Dans ce cas, tu peux expliquer :

 *Quote:*   

> tut ~ # lspci | grep nVidia
> 
> 01:00.0 VGA compatible controller: nVidia Corporation NV11 [GeForce2 MX/MX 400] (rev b2)
> 
> tut ~ # emerge nvidia-drivers -p
> ...

 

Et ça marche parfaitement !

Moi je verrais plutôt un mauvais pointage du lien symbolique /usr/src/linux ...

----------

## SPUT-NICK

ryo-san,

mon nvidia-drivers fonctionnait nickel avec mon noyal 2.6.18.

Si c'était le nvidia-drivers-legacy qu'il me faut, pourquoi avec le 2.6.18-r3 ça ne fonctionne pas ?

----------

## ghoti

 *SPUT-NICK wrote:*   

> rpourquoi avec le 2.6.18-r3 ça ne fonctionne pas ?

 

Bon, j'ai le -r2 mais j'essaie avec le -r3 (c'est ma femme qui va être contente !  :Smile: )

----------

## ghoti

No problemo : ça marche nickel avec la -r3 !

Vérifie le lien /usr/src/linux !

----------

## SPUT-NICK

chroot gentoo# ls -l /usr/src/linux

lrwxrwxrwx 1 root root 22 nov 24 05:16 /usr/src/linux -> linux-2.6.18-gentoo-r3

donc c'est bon par là...[/b]

----------

## ghoti

 *SPUT-NICK wrote:*   

> mon nvidia-drivers fonctionnait nickel avec mon noyal 2.6.18.

 

Si tu as gardé ce noyau, est-ce que ça fonctionne toujours ?

----------

## SPUT-NICK

bonne question, effectivement, ça ne fonctionne plus avec le 2.6.18 .

----------

## ghoti

Bon, alors on dirait que tu as un sérieux problème  !  :Crying or Very sad: 

Ca sent le syndrome du "j'ai glissé, chef! " ....

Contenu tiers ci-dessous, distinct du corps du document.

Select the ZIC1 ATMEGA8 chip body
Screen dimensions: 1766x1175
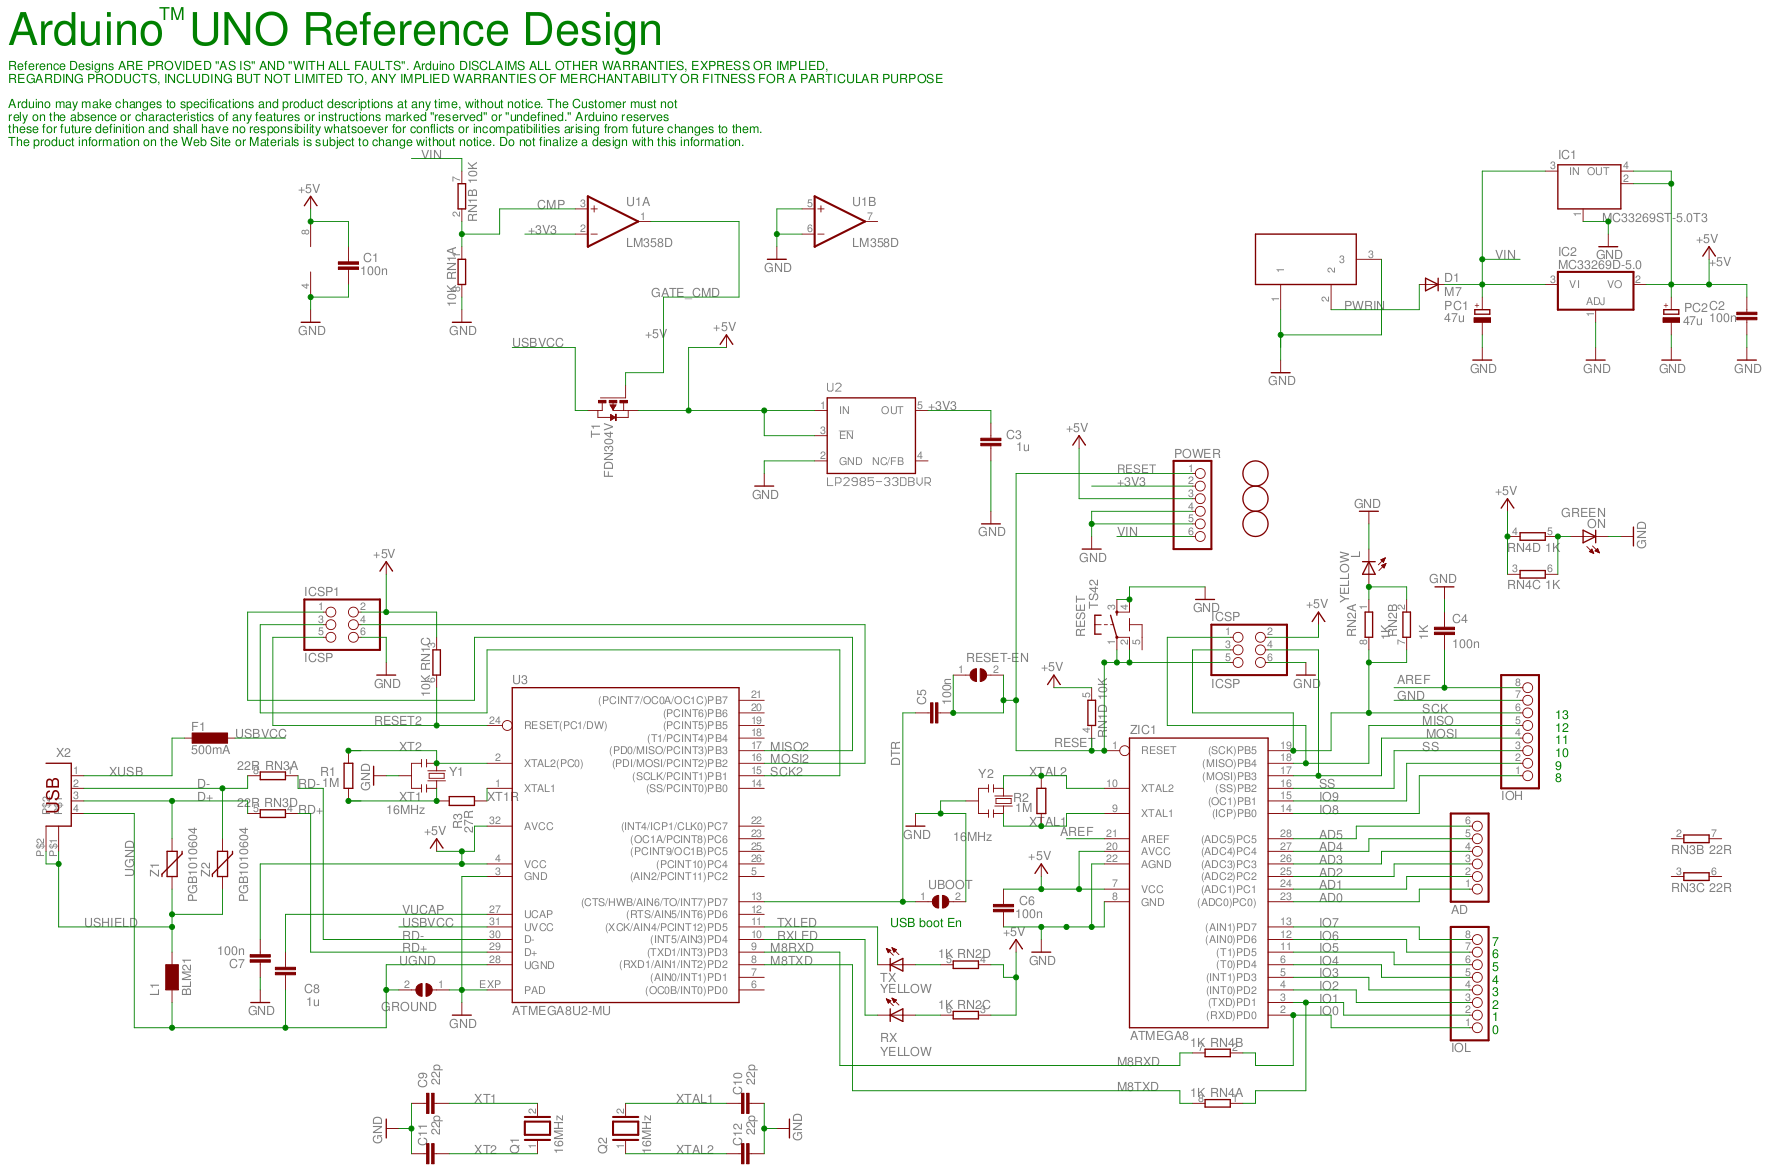(x=1198, y=882)
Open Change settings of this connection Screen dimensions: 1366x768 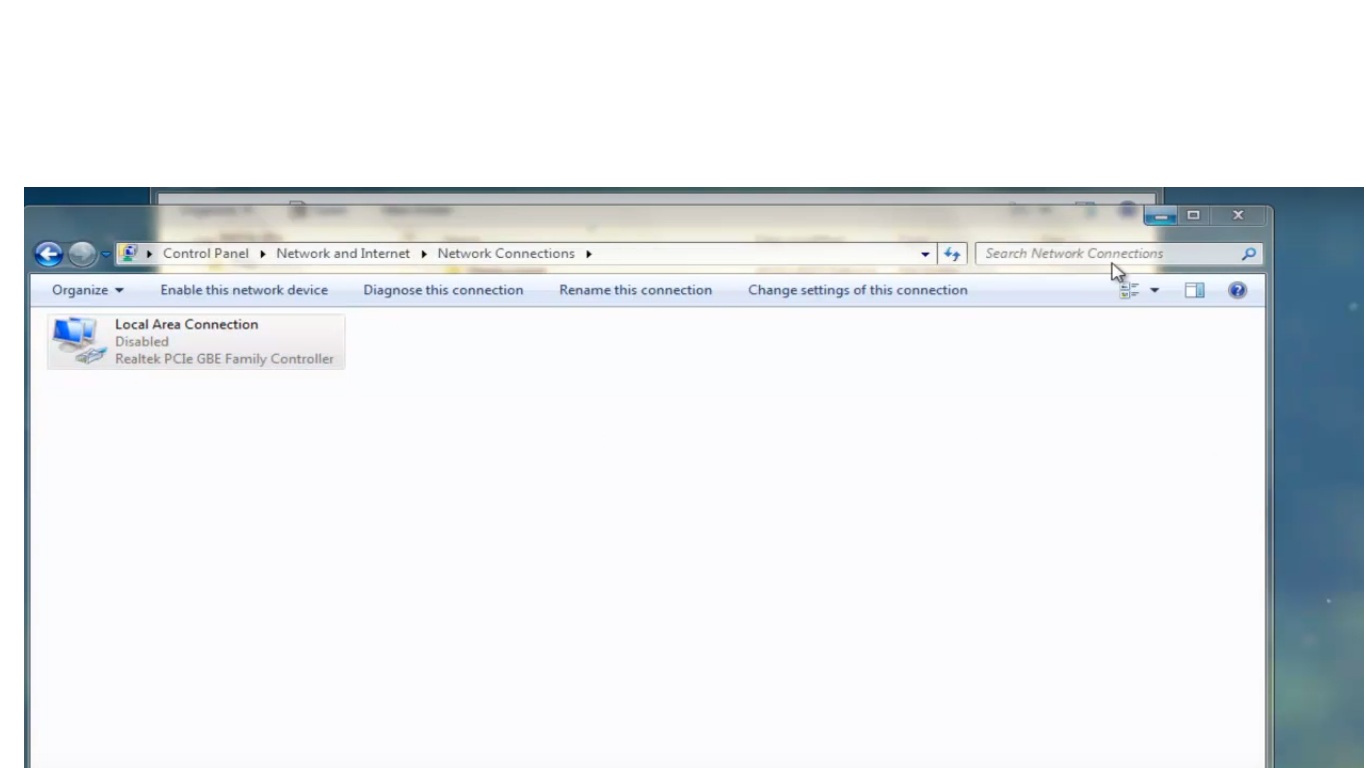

Vérifie si tu as bien un fichier nvidia.ko dans tous les répertoires /lib/modules/<version_du_kernel>/video  !

[EDIT]C'est off et déplacé mais c'est pas parce que "un cheval/des chevaux" que "un noyal,/des noyaux".

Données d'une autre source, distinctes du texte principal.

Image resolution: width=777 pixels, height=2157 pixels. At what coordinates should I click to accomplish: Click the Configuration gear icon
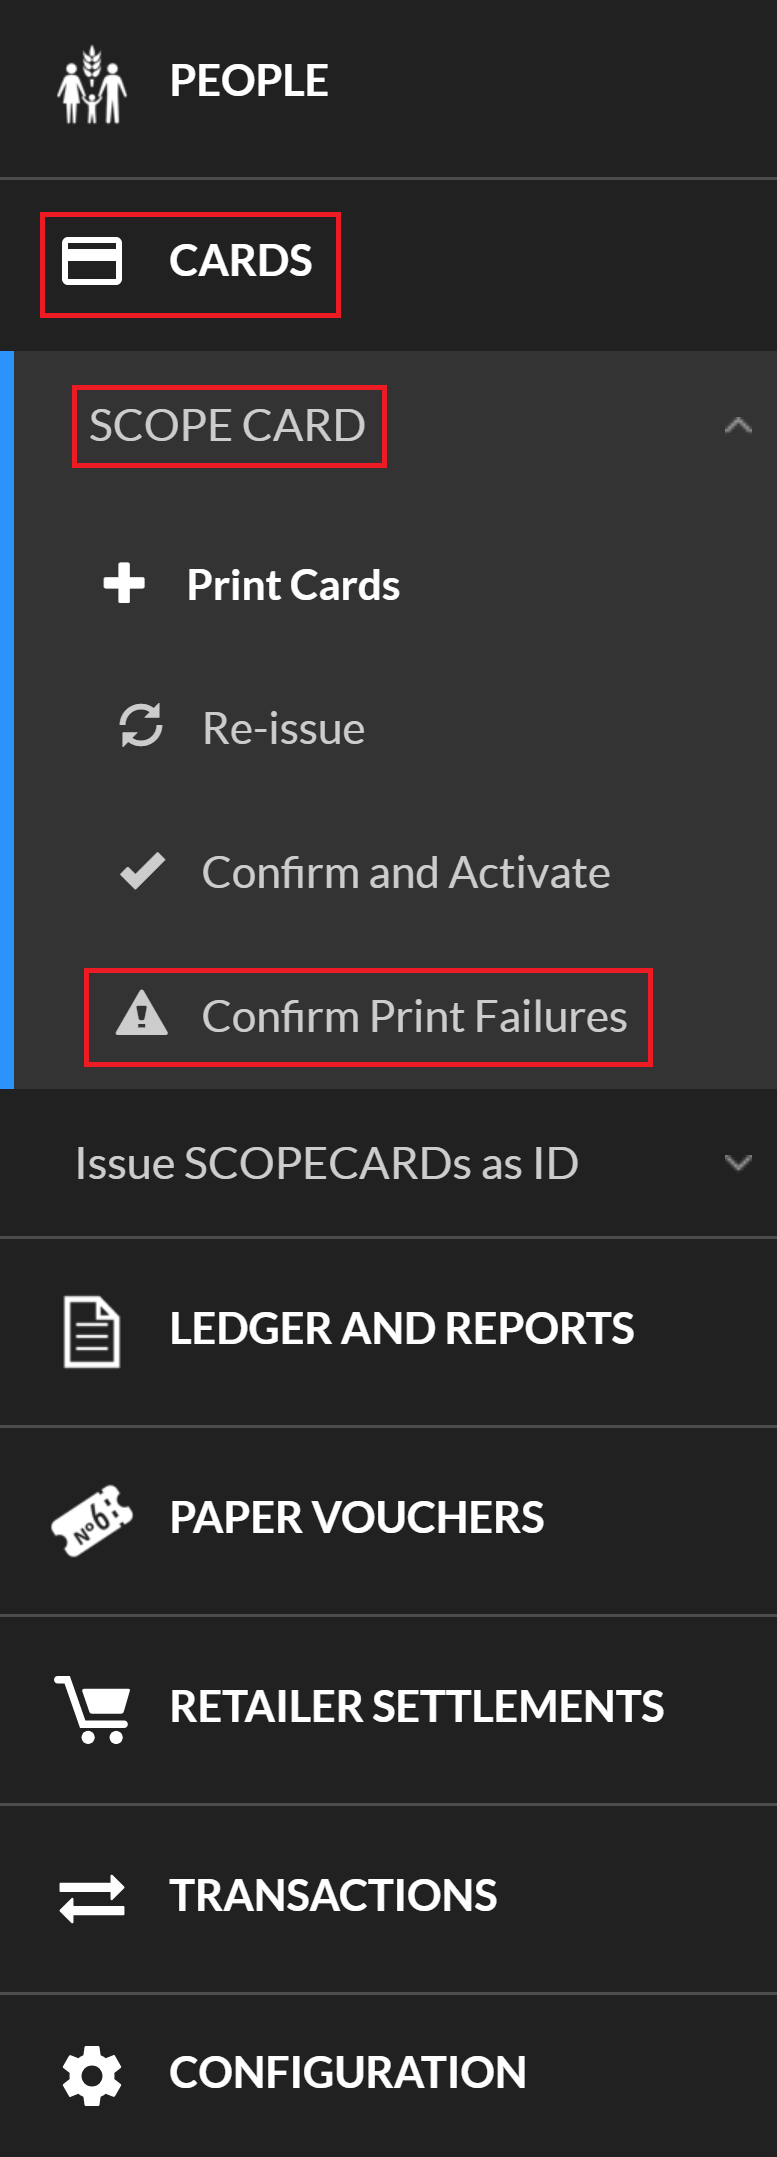point(92,2075)
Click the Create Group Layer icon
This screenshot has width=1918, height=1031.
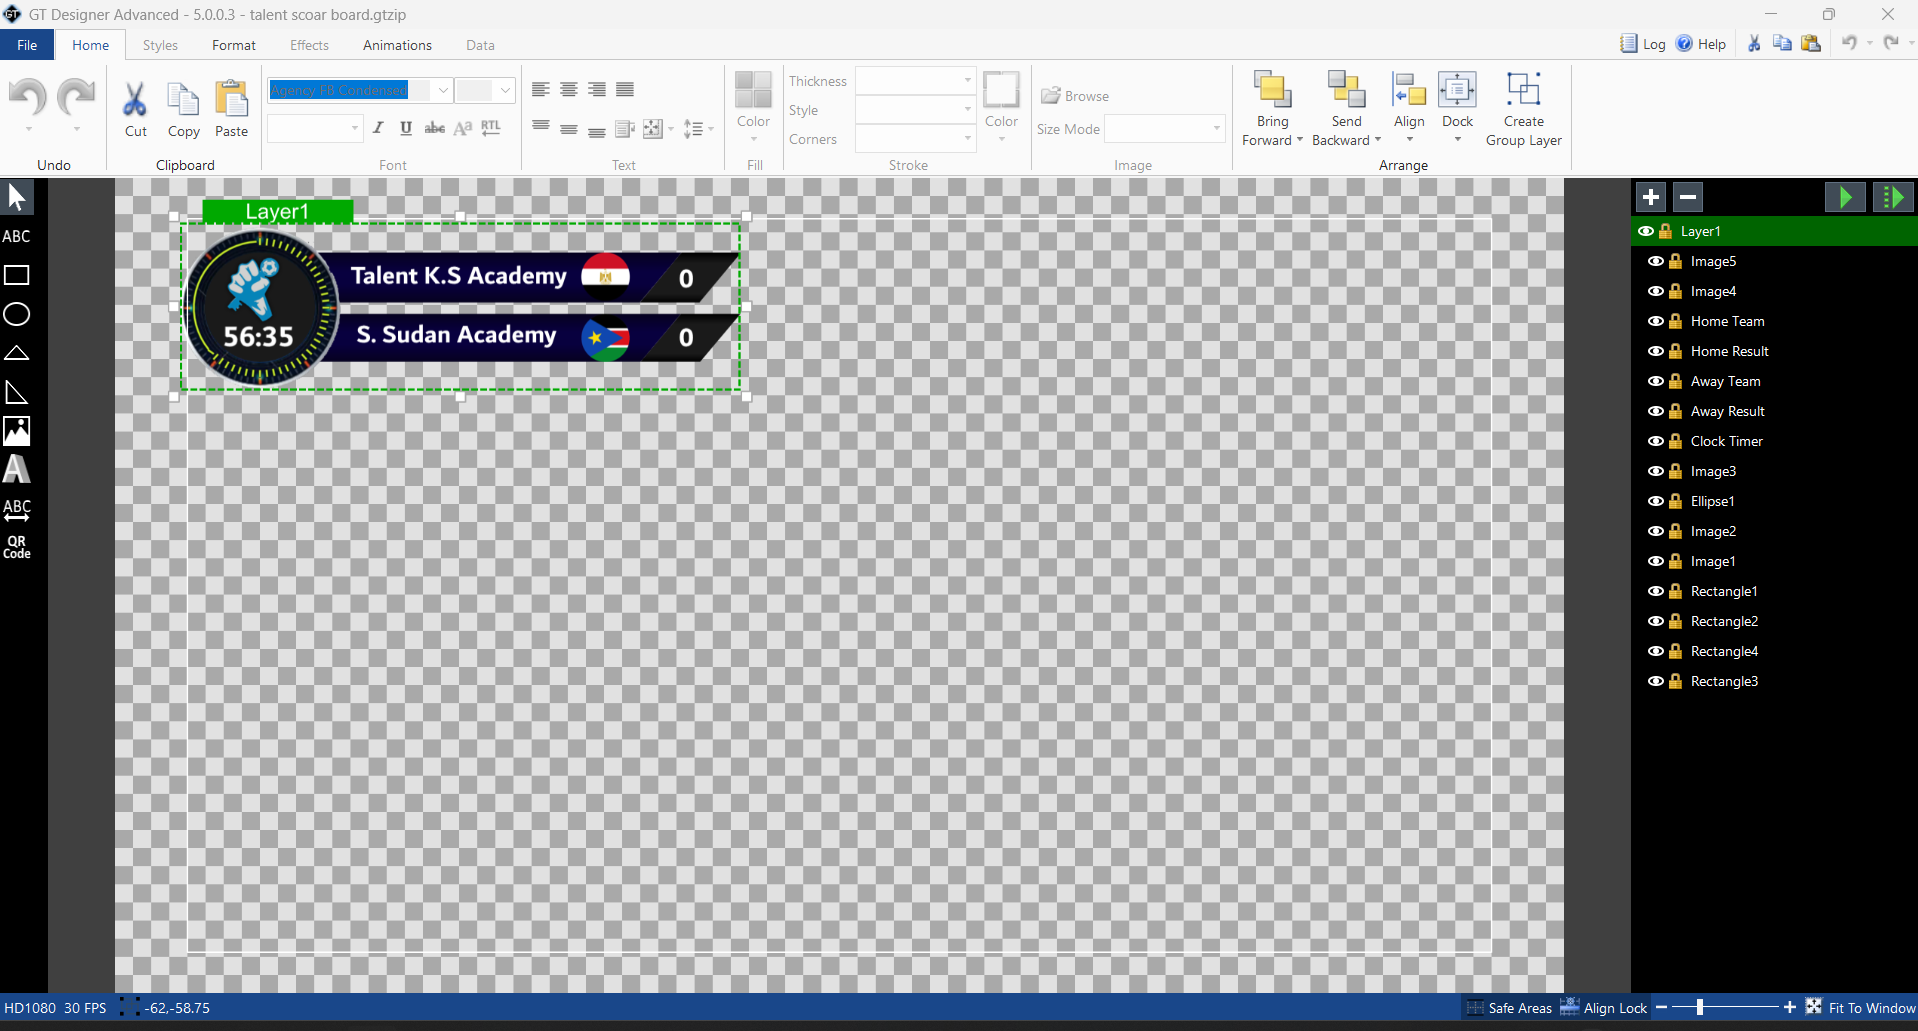[x=1523, y=91]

Tu dis un "noyal" de prune, toi ?  :Wink: Last edited by ghoti on Sat Nov 25, 2006 12:55 am; edited 1 time in total

----------

## ryo-san

ouaip , ben j'etais tout simplement persuadé que les nvidia "normaux" commencaient a partir de la geforce 3.

dsl.

Pour ma part ,j'ai une geforce ti 4200.Lorsque j'ai emergé les derniers drivers la semaine derniere je crois , ces derniers ont foutu  une zone pas croyable, j'ai du regresser jusqu'au 8776 pour retrouver l'accel 3D.

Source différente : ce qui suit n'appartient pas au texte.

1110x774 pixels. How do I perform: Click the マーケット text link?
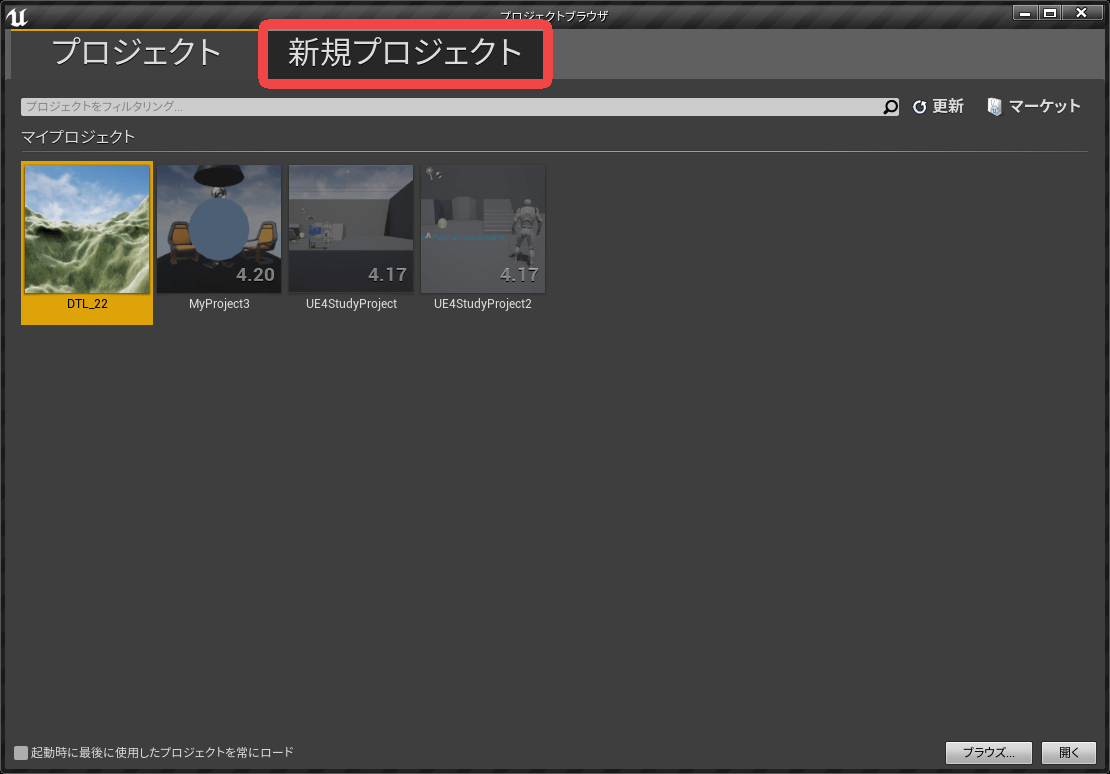pyautogui.click(x=1044, y=107)
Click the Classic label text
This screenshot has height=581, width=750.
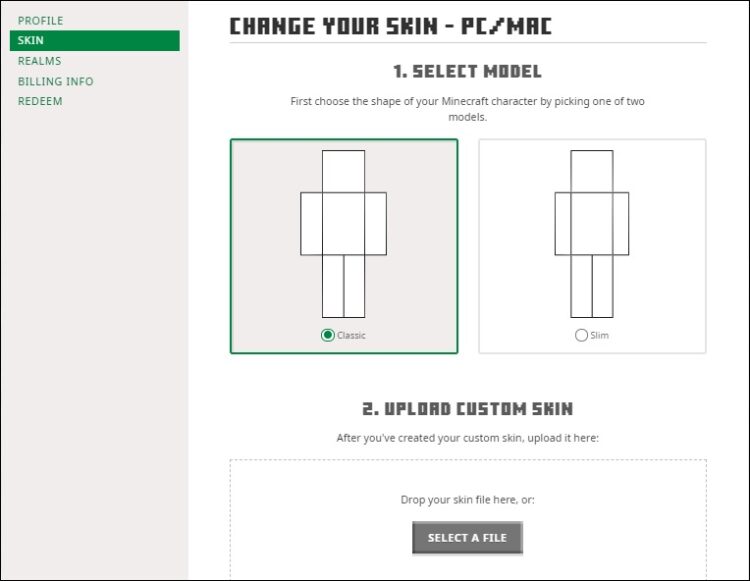point(351,335)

Peut etre est-ce juste specifique a ma carte.

EDIT: faudrait verifier entre vous deux puisque vous avez la meme carte, le dlloader met la pagaille parfois (me semble avoir eu un soucis de ce genre )

----------

## ghoti

 *ryo-san wrote:*   

> Pour ma part ,j'ai une geforce ti 4200.Lorsque j'ai emergé les derniers drivers la semaine derniere je crois , ces derniers ont foutu  une zone pas croyable, j'ai du regresser jusqu'au 8776

 

Là, tu me fais douter : justement la machine geforce2 en question possédait auparavant une Siluro ti 4200 mais il y a quelques semaines, j'ai dû régresser "hardware" vers la mx400.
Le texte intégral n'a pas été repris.